O que define uma verdadeira adesão ao protestantismo? Ser protestante é ser católico. Mas não Romano.

Por que isso é importante? Porque ao considerarmos a percepção dos reformadores, vemos que a história da Reforma não é uma história de um afastamento rebelde da igreja católica, mas uma história de renovação. A Reforma não deve ser definida de acordo com seus críticos, mas sim em seus próprios termos, como um movimento de catolicidade. Os reformadores não lançaram um machado à árvore, jogaram-na no fogo e plantaram uma nova árvore. A árvore permaneceu a mesma; eles simplesmente podaram seus galhos selvagens.

Muitas vezes, os estudiosos da Reforma culpam os reformadores pelo cisma e secularismo. Outros celebram a Reforma como uma revolução, como se os reformadores pretendessem uma ruptura clara com a Grande Tradição que veio antes deles, querendo começar uma nova igreja, perdida desde a época dos apóstolos. Infelizmente, ambas as interpretações monopolizaram o diálogo.

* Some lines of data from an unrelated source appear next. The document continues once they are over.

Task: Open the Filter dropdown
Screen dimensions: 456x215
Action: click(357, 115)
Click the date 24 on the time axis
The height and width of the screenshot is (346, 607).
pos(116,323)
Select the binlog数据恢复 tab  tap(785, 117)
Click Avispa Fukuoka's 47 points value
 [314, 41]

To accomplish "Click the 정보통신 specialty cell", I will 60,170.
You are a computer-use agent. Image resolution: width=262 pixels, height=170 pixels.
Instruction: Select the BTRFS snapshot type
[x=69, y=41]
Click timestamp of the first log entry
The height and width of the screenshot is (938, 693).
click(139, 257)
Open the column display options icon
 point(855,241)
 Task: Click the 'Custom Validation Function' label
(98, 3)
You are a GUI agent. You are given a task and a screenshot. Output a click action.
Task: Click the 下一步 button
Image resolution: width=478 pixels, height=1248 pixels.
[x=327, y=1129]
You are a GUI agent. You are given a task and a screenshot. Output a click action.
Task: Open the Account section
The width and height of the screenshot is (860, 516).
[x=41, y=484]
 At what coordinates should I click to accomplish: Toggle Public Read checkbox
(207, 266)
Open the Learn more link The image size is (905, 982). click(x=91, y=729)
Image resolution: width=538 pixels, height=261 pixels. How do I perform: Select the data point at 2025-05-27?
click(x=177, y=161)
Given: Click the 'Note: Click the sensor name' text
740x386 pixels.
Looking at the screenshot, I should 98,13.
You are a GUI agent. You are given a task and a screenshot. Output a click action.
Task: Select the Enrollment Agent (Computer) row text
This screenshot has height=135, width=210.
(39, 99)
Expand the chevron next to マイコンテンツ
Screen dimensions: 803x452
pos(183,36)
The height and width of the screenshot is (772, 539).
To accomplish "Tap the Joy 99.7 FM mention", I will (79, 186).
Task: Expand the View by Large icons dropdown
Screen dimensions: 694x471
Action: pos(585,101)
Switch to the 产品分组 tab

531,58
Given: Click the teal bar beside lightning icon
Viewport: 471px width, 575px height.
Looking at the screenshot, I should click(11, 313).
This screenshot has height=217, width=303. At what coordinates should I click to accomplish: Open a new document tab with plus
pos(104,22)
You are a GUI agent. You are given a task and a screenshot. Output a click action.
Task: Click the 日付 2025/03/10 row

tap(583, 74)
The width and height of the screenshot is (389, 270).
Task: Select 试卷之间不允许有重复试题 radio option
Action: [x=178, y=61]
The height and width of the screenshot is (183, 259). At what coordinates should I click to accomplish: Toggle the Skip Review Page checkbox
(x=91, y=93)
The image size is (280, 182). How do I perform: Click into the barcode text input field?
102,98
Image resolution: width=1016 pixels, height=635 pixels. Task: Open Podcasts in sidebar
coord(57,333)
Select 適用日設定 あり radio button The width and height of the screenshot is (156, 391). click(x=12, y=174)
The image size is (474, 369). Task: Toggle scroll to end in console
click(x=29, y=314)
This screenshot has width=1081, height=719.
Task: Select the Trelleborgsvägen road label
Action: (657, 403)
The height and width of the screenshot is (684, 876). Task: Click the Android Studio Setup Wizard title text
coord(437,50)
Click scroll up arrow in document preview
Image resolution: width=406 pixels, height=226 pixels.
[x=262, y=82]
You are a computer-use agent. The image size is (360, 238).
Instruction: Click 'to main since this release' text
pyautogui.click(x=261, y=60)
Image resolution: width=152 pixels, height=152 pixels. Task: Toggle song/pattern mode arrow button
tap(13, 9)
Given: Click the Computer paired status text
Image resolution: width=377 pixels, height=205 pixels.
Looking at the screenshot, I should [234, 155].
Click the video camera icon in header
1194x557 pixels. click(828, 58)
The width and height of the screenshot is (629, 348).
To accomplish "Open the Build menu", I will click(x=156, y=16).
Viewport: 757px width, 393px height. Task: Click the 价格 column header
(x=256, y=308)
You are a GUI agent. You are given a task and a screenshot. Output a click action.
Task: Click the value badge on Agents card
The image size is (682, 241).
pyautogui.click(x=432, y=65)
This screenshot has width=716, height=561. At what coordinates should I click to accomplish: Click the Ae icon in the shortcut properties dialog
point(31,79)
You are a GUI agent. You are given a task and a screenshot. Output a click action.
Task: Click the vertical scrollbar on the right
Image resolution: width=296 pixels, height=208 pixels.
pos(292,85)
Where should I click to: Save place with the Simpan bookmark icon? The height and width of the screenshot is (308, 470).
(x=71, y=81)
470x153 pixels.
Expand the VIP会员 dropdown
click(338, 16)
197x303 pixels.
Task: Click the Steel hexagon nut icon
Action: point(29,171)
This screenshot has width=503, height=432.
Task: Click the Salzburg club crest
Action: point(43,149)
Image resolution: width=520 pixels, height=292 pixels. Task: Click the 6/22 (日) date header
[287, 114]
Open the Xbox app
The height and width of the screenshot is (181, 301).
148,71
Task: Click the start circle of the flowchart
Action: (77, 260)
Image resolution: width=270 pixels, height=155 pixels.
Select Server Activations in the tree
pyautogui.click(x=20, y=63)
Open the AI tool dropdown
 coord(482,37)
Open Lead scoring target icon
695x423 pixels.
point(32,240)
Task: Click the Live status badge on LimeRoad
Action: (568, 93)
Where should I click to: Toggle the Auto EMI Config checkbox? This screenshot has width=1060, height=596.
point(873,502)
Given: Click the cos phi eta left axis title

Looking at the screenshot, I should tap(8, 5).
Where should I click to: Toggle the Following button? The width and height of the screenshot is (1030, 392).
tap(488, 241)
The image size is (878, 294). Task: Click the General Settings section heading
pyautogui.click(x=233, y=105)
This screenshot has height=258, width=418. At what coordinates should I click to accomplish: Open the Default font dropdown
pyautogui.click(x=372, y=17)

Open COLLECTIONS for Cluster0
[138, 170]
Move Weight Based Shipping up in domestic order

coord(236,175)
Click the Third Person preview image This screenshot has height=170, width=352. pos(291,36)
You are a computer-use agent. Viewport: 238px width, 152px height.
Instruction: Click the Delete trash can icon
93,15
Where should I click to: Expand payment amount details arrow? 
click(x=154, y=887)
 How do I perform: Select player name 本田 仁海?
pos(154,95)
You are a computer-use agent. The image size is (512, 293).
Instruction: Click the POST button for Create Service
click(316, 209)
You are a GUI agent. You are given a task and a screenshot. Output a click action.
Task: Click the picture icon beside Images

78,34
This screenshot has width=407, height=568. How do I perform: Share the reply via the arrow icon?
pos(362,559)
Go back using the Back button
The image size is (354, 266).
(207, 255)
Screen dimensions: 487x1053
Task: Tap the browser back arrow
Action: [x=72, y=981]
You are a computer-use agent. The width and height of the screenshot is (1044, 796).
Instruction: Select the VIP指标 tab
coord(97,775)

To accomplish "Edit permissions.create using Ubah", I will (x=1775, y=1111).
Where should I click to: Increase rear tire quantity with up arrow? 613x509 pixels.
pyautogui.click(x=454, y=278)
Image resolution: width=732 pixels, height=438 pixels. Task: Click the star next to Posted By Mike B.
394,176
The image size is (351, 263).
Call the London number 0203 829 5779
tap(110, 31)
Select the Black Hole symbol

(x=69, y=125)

Quando resgatamos as vozes dos próprios reformadores (como fiz em The Reformation as Renewal [A Reforma como Renovação]), o que ouvimos? Um refrão constante, todos cantando uma melodia semelhante: a Reforma foi uma tentativa de renovar e não de substituir, a fé cristã. Os reformadores se viam em continuidade não apenas com os pais da igreja, mas com os principais escolásticos medievais. Eles estavam decididos a recuperar a igreja una, santa, católica e apostólica.